2. Críticas e defesas
Rogério Sanches Cunha defende o acordo de não-persecução, situando-como modalidade de justiça
consensuada e inspirada no plea bargaining de origem estadunidense. Nas palavras de Sanches Cunha:

“A definição de requisitos para a mitigação do princípio da obrigatoriedade da ação penal, por meio de uma
norma infralegal, equivale a legítima e salutar penetração das decisões valorativas político-criminais no
sistema do Direito Penal a que se refere Claus Roxin. Ao Ministério Público, titular exclusivo da ação penal,
é franqueado inegável protagonismo de agente definidor de políticas criminais, notadamente na fase
inquisitorial, sendo que o recorte efetuado pela resolução é absolutamente legítimo, sobretudo se
considerarmos o ciclo restrito de infrações que serão por ele alcançadas”.

No ponto, ele relembra que as audiências de custódia, por exemplo, também foram regulamentadas
por resolução do CNJ e os procedimentos de Verificação Preliminar de Informação (VPI) utilizados pela
Polícia Federal antes de instaurar inquérito.

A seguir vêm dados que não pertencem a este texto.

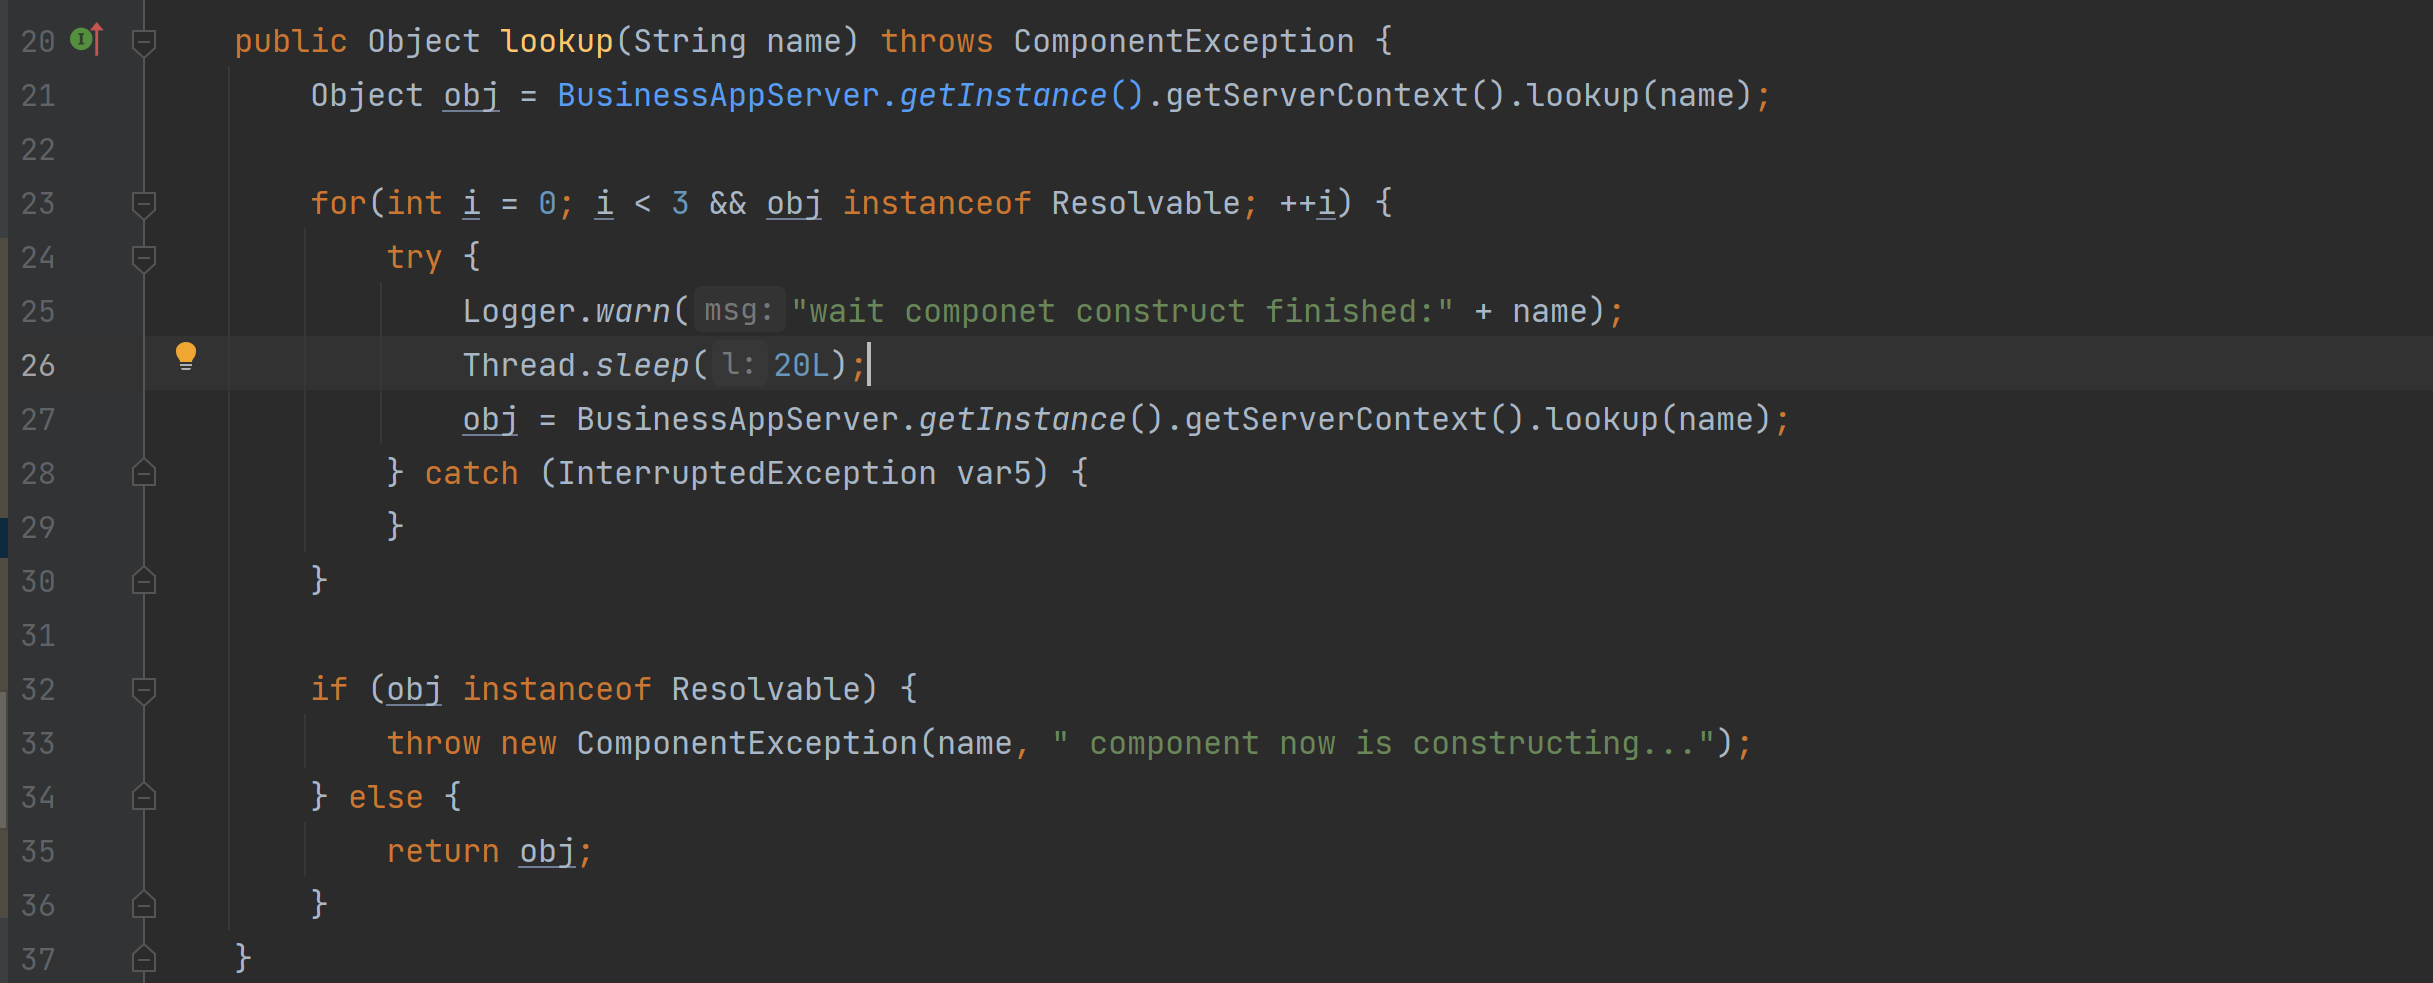
Task: Click the fold end marker on line 30
Action: [144, 582]
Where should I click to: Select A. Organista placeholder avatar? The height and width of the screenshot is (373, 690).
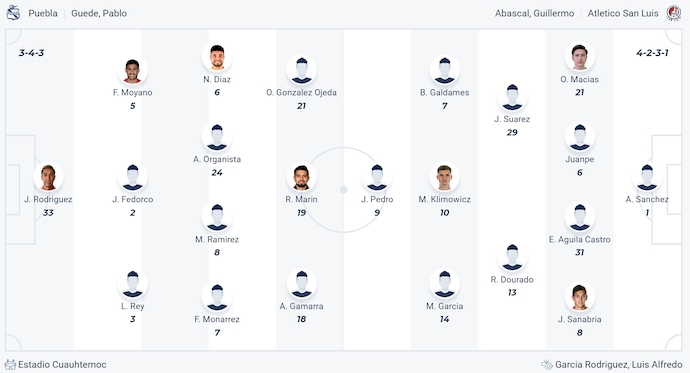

Sua conclusão é de que, do ponto de vista da relação de custo-benefício, fruto da onda
consequencialista em que se encontra o direito atualmente, é muito mais vantajoso uma imediata decisão
negociada do que uma decisão proferida ao longo de anos, incapaz de “cumprir com as funções da pena” e
de “recompor o sentimento social de validade das normas”.
Jadel Silva, por outro lado, critica a Resolução, sustentando que “o CNMP não se reveste de
legitimidade para criar um novo modelo de processo penal, sem o respaldo de lei própria”.
Danni Silva, igualmente, critica a Resolução pelo fato de a norma admitir a aplicação de medidas
coercitivas, como a prestação de serviço e prestação pecuniária, alicerçados na mera confissão do
investigado. Para ela, “O “acordo de não-persecução” demonstra um inquestionável não exercício da ampla
defesa, que leva, subsequentemente, a renúncias ao contraditório e à ampla defesa. (...) A proposta do
CNMP implica em patente efeito impeditivo da punibilidade, aniquilando, no mérito, a pretensão punitiva
estatal, o que, não só exige mecanismos de controle interna corporis do Ministério Público, como também,
via função judicial anômala, a teor do art. 28 do Código de Processo Penal. Não existe violação aos primados
do nemo tenetur durante a confissão externada na prática do “acordo de não-persecução” pois, a defesa
abdica do silêncio, na busca pela atividade premial. Sobretudo, a manobra processual penal deve ser
regulamentada pela Lei e não por Resolução”.
A polêmica quanto à constitucionalidade da norma levou o MP/MG exarar recomendação conjunta
determinando aos órgãos de execução que se abstenham de celebrar acordos de não-persecução penal, até
que, em oportuna revisão da Resolução 181/2017 haja competente regulamentação das inovações previstas.
Outras unidades também recomendaram a não aplicação imediata. No entanto, ao que consta, o CNMP
determinou sua imediata observância: http://www.conjur.com.br/2017-set-29/mesmo-contrarios-regra-
mps-adotar-nao-persecucao-penal.
A OAB ingressou com a ADI 5793 contra a Resolução n. 181/2017 (https://jota.info/justica/oab-
quer-suspender-nao-indiciamento-de-investigados-13102017).
Os argumentos da OAB contra a resolução são:
 Violação ao princípio da legalidade, pois só lei poderia disciplinar o tema;
 Ao inovar em matéria processual penal, o CNMP teria usurpado a competência privativa da União;
 O acordo não é submetido à homologação do Poder Judiciário, de modo que é precário e suscetível
a questionamentos futuros, já que não há prévia submissão a esse crivo (“O tratamento dispensado
pela Resolução à matéria impede a apreciação de questões que são de competência jurisdicional
exclusiva, quais sejam: aferição de excludente de ilicitude, excludente de culpabilidade, extinção de
punibilidade e atipicidade”);
 O acordo é incompatível com o princípio da impessoalidade da Administração Pública, consagrado
no art. 37, caput, da Constituição Federal, permitir que o Ministério Público possa escolher quem ou
o que deverá investigar, sem a observância de parâmetros objetivos;
 No Estado republicano, não há espaço para discricionariedade em matéria de persecução criminal,
devendo a opção pela investigação direta ministerial ocorrer em circunstâncias específicas, que
justifiquem a dispensa do aparato policial.